*** Begin section ***
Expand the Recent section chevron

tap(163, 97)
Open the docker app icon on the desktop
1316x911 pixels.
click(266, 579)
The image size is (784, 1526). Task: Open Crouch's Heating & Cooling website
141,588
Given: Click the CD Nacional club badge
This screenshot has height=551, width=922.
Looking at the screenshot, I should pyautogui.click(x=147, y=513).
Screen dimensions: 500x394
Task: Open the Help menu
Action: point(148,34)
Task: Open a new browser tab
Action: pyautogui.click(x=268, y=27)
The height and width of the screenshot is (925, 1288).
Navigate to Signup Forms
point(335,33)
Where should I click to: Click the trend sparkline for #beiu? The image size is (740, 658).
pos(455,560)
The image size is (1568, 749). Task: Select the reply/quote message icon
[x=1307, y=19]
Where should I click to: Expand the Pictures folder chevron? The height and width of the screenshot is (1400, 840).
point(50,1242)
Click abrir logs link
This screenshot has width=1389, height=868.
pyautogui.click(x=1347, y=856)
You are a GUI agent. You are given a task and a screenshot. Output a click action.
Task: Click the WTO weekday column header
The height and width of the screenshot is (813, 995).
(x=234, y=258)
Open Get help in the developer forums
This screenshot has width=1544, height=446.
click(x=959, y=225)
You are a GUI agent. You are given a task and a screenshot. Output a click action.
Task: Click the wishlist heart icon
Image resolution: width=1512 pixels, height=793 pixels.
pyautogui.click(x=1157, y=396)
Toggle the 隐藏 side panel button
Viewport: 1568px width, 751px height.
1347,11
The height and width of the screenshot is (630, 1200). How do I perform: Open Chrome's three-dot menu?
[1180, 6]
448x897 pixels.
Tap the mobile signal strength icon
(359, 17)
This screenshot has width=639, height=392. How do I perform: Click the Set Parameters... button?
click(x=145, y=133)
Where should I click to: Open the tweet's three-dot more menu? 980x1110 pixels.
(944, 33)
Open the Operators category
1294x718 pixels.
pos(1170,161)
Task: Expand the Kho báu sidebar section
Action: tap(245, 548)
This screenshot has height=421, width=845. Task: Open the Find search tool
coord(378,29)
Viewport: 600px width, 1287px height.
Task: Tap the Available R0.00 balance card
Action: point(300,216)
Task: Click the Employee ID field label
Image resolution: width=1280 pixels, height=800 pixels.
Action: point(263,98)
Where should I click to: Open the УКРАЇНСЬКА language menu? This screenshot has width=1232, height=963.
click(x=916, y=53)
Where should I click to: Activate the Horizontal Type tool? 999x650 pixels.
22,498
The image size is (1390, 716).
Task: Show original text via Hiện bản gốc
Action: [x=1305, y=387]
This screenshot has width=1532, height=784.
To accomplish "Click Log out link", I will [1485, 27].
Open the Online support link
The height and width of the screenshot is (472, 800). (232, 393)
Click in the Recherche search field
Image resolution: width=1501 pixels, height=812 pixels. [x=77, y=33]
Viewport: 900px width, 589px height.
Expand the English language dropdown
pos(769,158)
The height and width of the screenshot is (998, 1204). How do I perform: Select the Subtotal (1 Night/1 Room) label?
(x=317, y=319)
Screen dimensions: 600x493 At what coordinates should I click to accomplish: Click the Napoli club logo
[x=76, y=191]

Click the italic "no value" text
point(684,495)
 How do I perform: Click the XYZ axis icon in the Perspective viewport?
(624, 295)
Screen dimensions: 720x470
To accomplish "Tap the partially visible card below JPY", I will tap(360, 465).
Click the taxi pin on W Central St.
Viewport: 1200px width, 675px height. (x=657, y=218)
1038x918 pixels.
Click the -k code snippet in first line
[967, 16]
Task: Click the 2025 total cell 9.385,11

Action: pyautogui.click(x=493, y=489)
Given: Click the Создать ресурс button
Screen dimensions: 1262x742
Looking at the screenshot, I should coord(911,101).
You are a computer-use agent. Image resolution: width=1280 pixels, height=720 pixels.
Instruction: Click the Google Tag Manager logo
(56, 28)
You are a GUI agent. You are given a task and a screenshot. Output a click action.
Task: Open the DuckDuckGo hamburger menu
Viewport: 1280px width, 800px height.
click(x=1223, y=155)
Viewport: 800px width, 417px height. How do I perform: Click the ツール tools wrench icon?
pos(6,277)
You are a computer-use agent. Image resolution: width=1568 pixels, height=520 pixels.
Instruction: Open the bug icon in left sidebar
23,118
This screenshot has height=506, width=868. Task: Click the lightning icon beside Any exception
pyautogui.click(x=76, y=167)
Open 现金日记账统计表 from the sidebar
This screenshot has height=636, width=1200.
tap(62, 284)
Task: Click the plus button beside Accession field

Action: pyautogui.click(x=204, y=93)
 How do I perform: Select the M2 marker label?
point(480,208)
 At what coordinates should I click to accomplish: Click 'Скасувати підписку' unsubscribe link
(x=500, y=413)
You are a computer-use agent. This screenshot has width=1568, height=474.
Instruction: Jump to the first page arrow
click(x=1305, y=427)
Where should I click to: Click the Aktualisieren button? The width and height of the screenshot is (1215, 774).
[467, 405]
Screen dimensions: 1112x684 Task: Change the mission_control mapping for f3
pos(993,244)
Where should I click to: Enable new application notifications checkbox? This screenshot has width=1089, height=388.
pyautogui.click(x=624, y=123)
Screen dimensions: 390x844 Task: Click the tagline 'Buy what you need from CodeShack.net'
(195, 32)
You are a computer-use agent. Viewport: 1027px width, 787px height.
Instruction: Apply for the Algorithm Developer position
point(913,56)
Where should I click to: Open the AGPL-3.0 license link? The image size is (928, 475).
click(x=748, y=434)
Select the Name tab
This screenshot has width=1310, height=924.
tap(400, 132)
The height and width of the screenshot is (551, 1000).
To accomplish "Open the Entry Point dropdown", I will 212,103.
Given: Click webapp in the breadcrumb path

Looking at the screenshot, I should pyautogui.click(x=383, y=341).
*** End section ***
• [Problem to solve]
Using the data above, extract exactly the lines from the one that holds "Screen dimensions: 1262x742" to the one that holds "You are a computer-use agent. Viewport: 1027px", both ends included, and no others.

• [Exercise answer]
Screen dimensions: 1262x742
Looking at the screenshot, I should coord(911,101).
You are a computer-use agent. Image resolution: width=1280 pixels, height=720 pixels.
Instruction: Click the Google Tag Manager logo
(56, 28)
You are a GUI agent. You are given a task and a screenshot. Output a click action.
Task: Open the DuckDuckGo hamburger menu
Viewport: 1280px width, 800px height.
click(x=1223, y=155)
Viewport: 800px width, 417px height. How do I perform: Click the ツール tools wrench icon?
pos(6,277)
You are a computer-use agent. Image resolution: width=1568 pixels, height=520 pixels.
Instruction: Open the bug icon in left sidebar
23,118
This screenshot has height=506, width=868. Task: Click the lightning icon beside Any exception
pyautogui.click(x=76, y=167)
Open 现金日记账统计表 from the sidebar
This screenshot has height=636, width=1200.
tap(62, 284)
Task: Click the plus button beside Accession field

Action: pyautogui.click(x=204, y=93)
 How do I perform: Select the M2 marker label?
point(480,208)
 At what coordinates should I click to accomplish: Click 'Скасувати підписку' unsubscribe link
(x=500, y=413)
You are a computer-use agent. This screenshot has width=1568, height=474.
Instruction: Jump to the first page arrow
click(x=1305, y=427)
Where should I click to: Click the Aktualisieren button? The width and height of the screenshot is (1215, 774).
[467, 405]
Screen dimensions: 1112x684 Task: Change the mission_control mapping for f3
pos(993,244)
Where should I click to: Enable new application notifications checkbox? This screenshot has width=1089, height=388.
pyautogui.click(x=624, y=123)
Screen dimensions: 390x844 Task: Click the tagline 'Buy what you need from CodeShack.net'
(195, 32)
You are a computer-use agent. Viewport: 1027px width, 787px height.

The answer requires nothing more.